Question posed by Alfie. I'm going to focus on our own solar system, here, as we don't know much about weather on exoplanets just yet!

Well, it's not Mercury, as that doesn't really have an atmosphere, so there's no air to make wind out of.

Mars has a very thin atmosphere, and although famous for its dust storms, Martian winds only reach about 97 km/h (60 mph). I regularly drive that fast (when legal and safe to do so, of course). So it's not Mars.

Venus has a very thick atmosphere, so lots of air to blow around. Having said that, whilst the weather is pretty extreme, wind speeds only reach about 300 km/h (186 mph). So it's not Venus.

Here on Earth, the fastest wind speed ever recorded was 408 km/h (253 mph), on Barrow Island, Australia, in 1996. This is a bit more than the fastest speeds achieved by Formula 1 racing cars. That's pretty quick, but still not the fastest wind in the solar system, so it's not Earth.

Wind speeds experienced on Uranus (stop sniggering at the back) have been measured up to 900 km/h (560 mph). So not Uranus, then.

Jupiter's famous Red Spot is a storm more than 16,000 km (10,000 mi) across - that's big enough to fit our entire planet Earth inside it. It's not a permanent feature and will disappear one day, but humans have been observing it for more than 150 years. Wind speeds in this region of more than 644 km/h (400mph) are fairly typical, but elsewhere on the plant winds of more than 1,448 km/h (900 mph) have been recorded. Now we're talking! That's faster than the speed of sound back on Earth. But it's still not Jupiter.

On Saturn, wind speeds have been recorded exceeding 1,600 km/h (1,000 mph). It's still not Saturn, though. While we're here it's worth mentioning that Saturn's moon Titan is the only moon in the solar system to have an atmosphere, so it also has wind! In 2005 an imaginative experiment used transmissions from the Huygens probe to calculate wind speeds experienced as it passed through the atmosphere to land on Titan's surface. The speeds measured were up to 430 km/h (267 mph), which is very respectable for a moon!

That leaves Neptune. Wind speeds here can reach 2,000 km/h (1,200 mph). The windiest planet is definitely Neptune. Click and drag below for a brief look at Neptune's visible surface, which is the top of a thick atmosphere including clouds of frozen methane. You can also see a large, dark spot which is probably an enormous storm; Neptune's version of Jupiter's Great Red Spot:

The windiest planet in our solar system, that is...

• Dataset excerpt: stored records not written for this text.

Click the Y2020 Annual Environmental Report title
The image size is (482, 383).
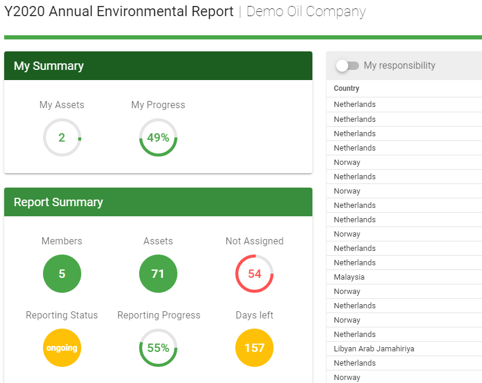119,11
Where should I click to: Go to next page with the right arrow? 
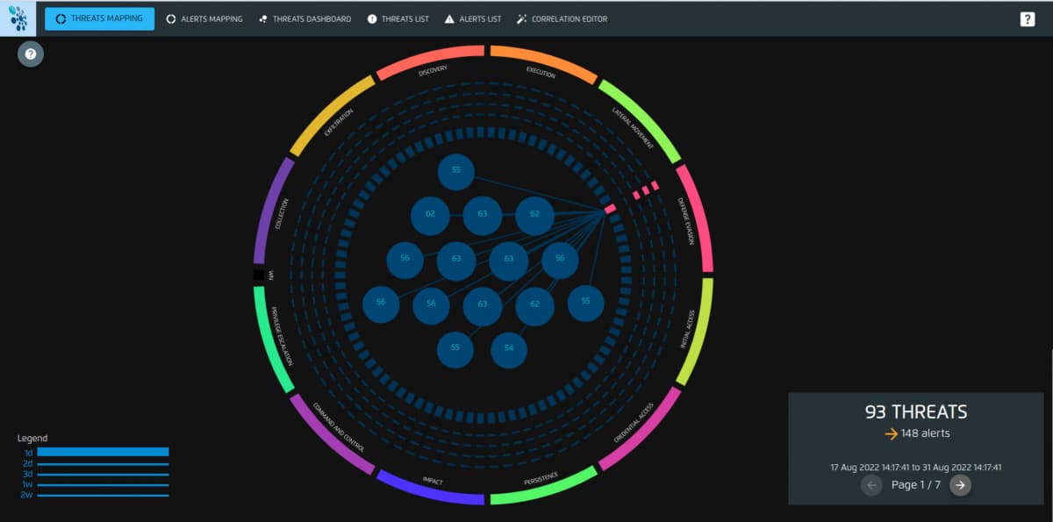(960, 485)
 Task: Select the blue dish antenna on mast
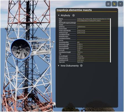21,49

Having said that I was going to stay inside our solar system, I did find out that wind speeds have been measured on some planets outside of it. The fastest wind speed so far was observed on the catchily-named planet HD 189733b, which is about 64.5 lightyears away. The highest windspeed picked up there was about 8,700km/h (5,400 mph). That's pretty breezy. Apparently it also rains molten glass!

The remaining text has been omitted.